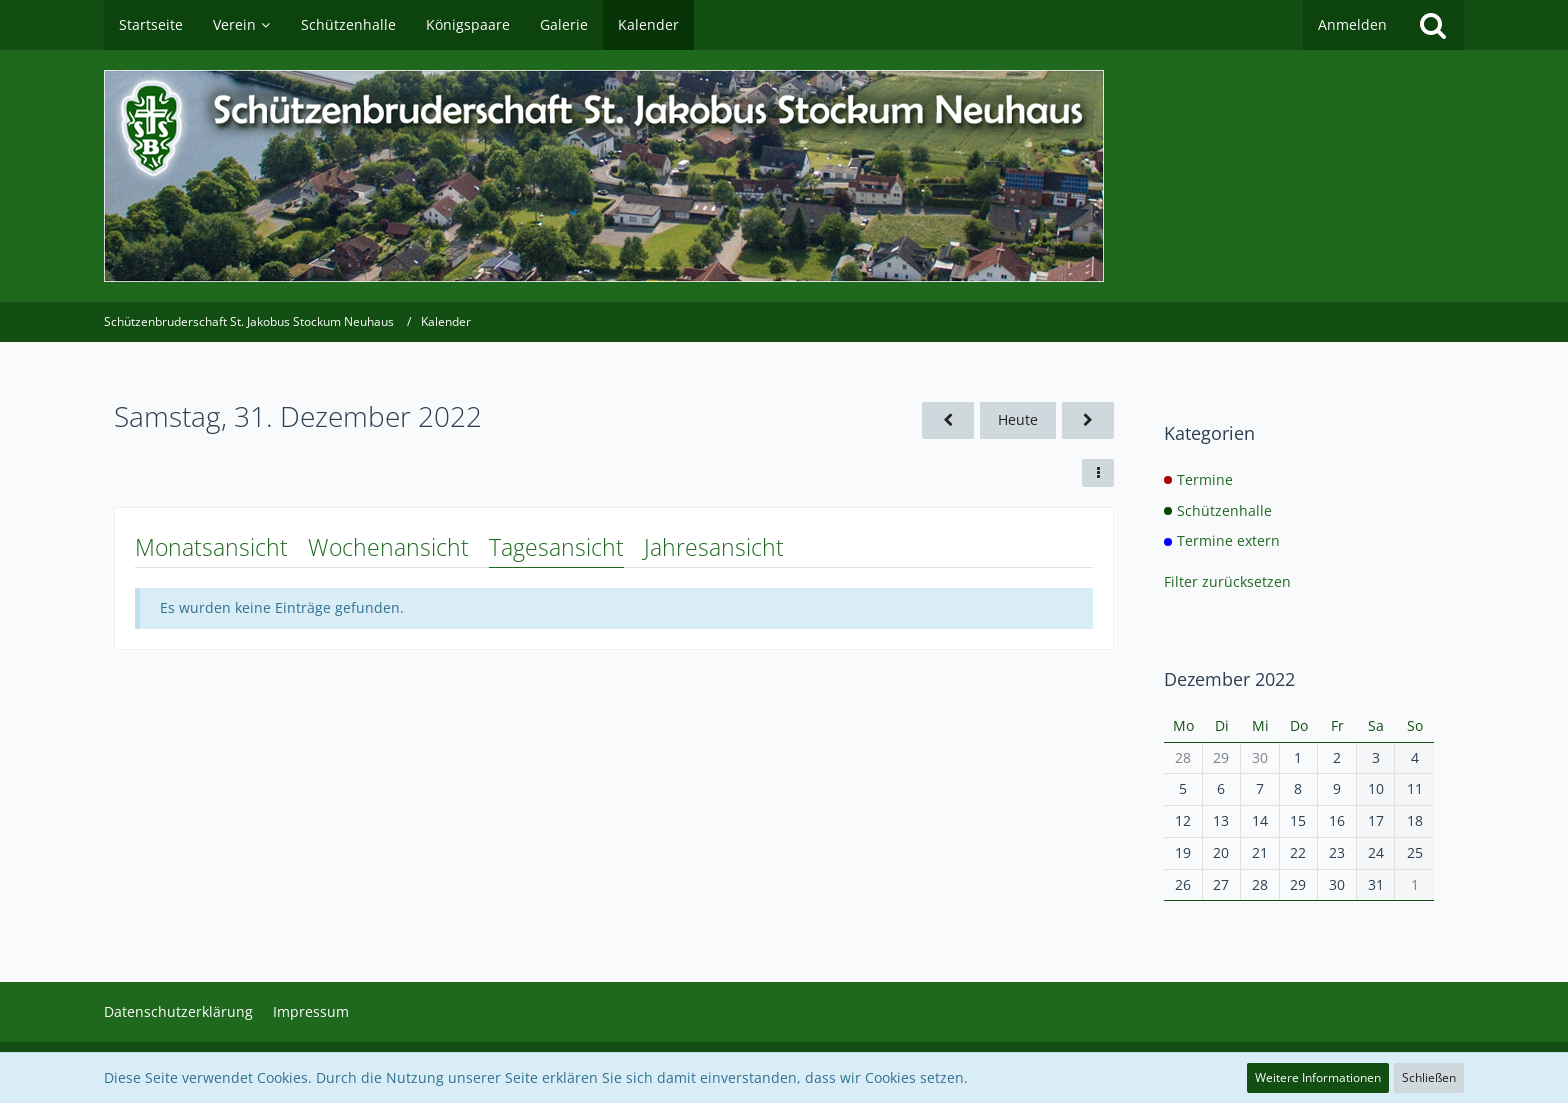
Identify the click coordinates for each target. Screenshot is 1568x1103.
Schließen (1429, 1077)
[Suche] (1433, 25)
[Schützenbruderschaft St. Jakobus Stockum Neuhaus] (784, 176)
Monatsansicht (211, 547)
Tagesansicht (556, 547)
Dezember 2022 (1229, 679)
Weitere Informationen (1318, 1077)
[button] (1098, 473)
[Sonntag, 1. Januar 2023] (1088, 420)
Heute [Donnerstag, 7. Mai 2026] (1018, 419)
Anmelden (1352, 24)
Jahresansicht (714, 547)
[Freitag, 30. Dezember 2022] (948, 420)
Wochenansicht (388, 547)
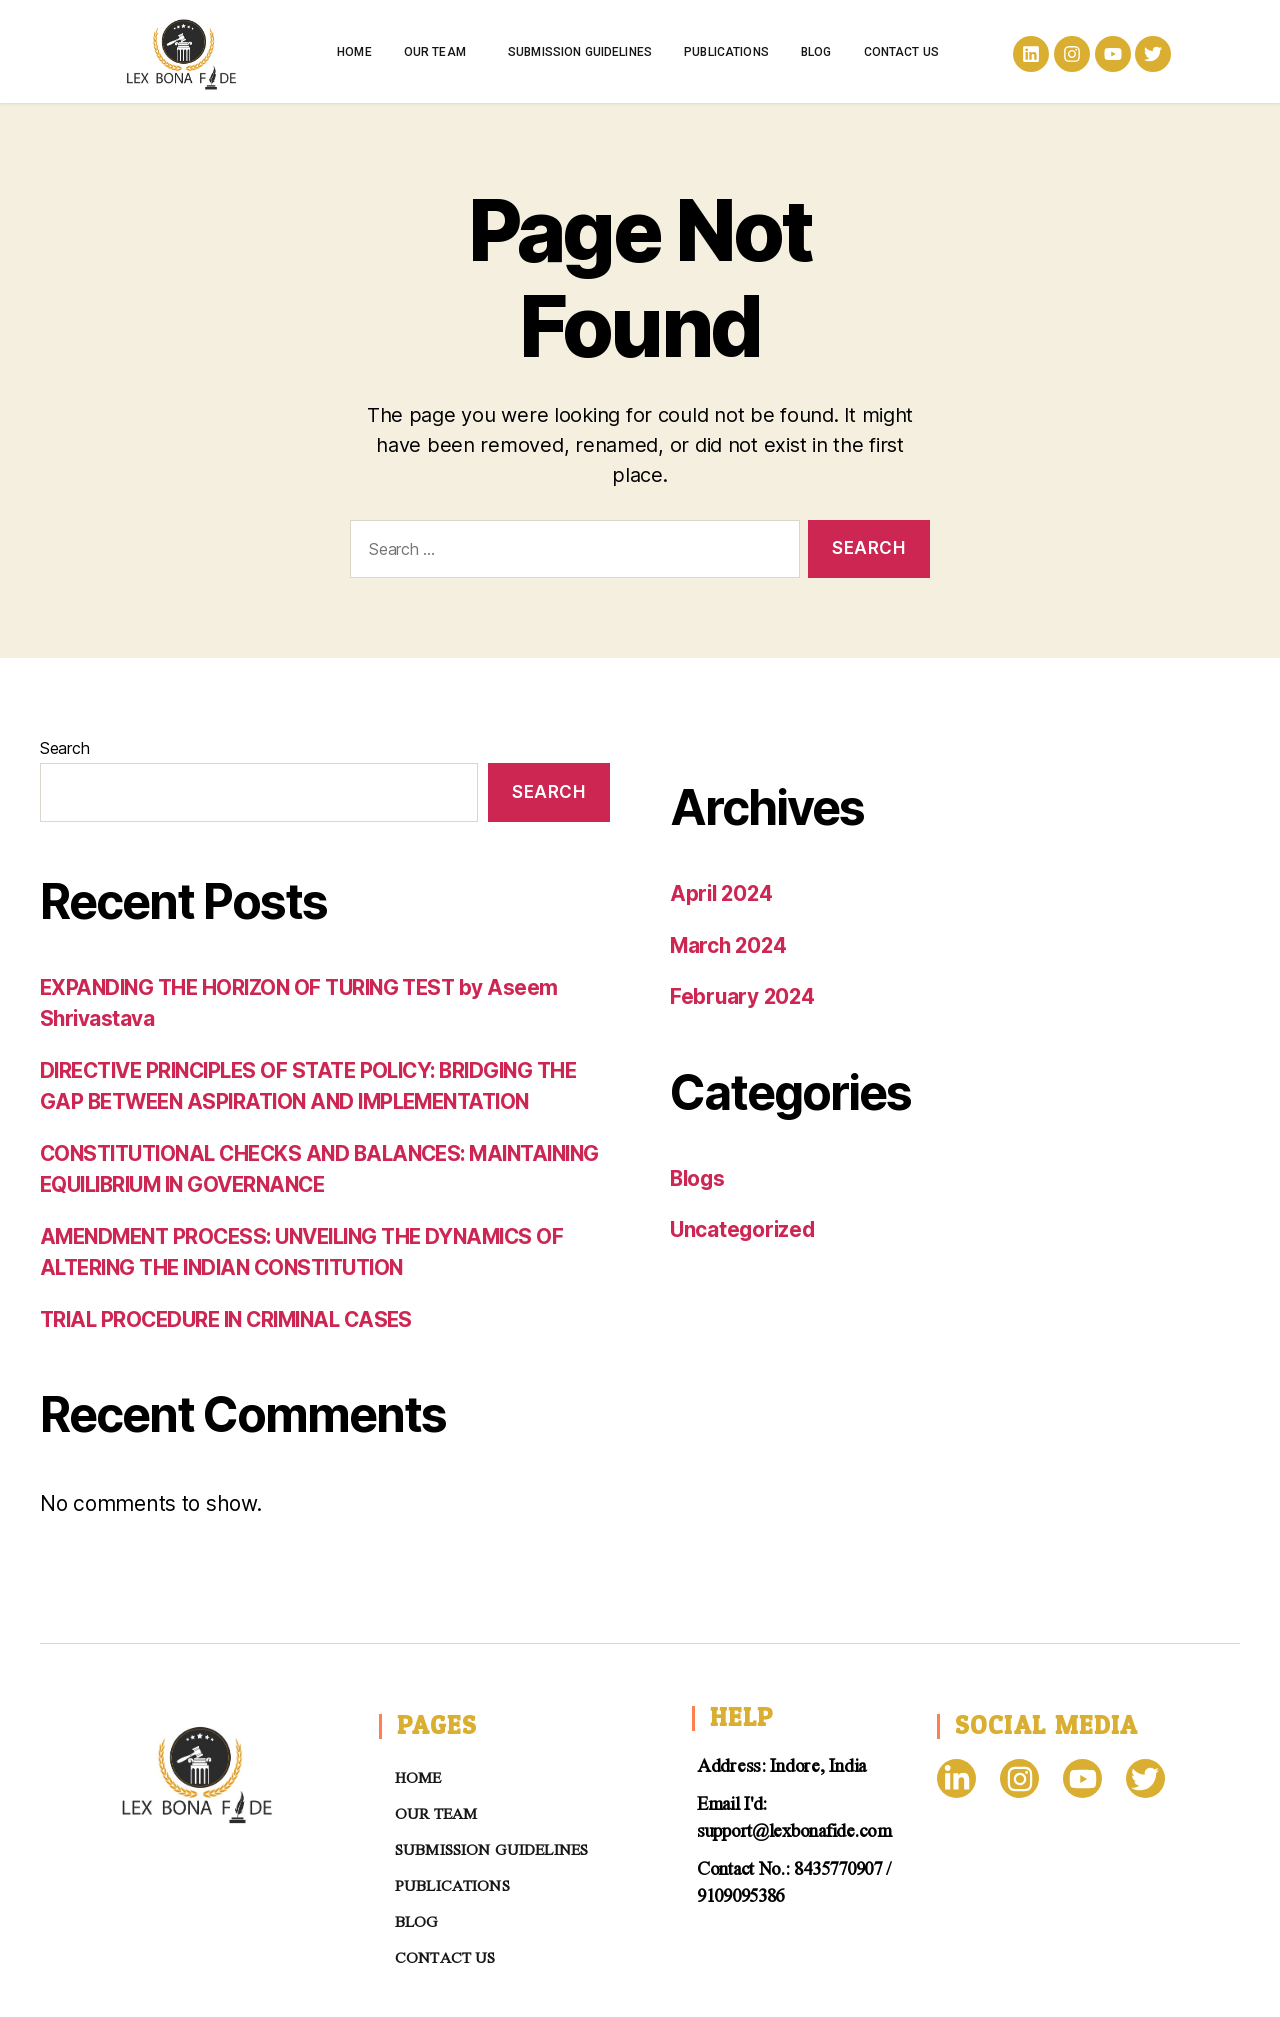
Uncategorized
☆ ☆ ☆ ☆ ☆ ☆ ☆
Turn every line of the entries above into a numbered list. Skip blank lines and leave the pictures out.

Exercise output:
1. Identify the click coordinates for each target. Screenshot is 1568x1103.
2. Schließen (1429, 1077)
3. [Suche] (1433, 25)
4. [Schützenbruderschaft St. Jakobus Stockum Neuhaus] (784, 176)
5. Monatsansicht (211, 547)
6. Tagesansicht (556, 547)
7. Dezember 2022 (1229, 679)
8. Weitere Informationen (1318, 1077)
9. [button] (1098, 473)
10. [Sonntag, 1. Januar 2023] (1088, 420)
11. Heute [Donnerstag, 7. Mai 2026] (1018, 419)
12. Anmelden (1352, 24)
13. Jahresansicht (714, 547)
14. [Freitag, 30. Dezember 2022] (948, 420)
15. Wochenansicht (388, 547)
16. Uncategorized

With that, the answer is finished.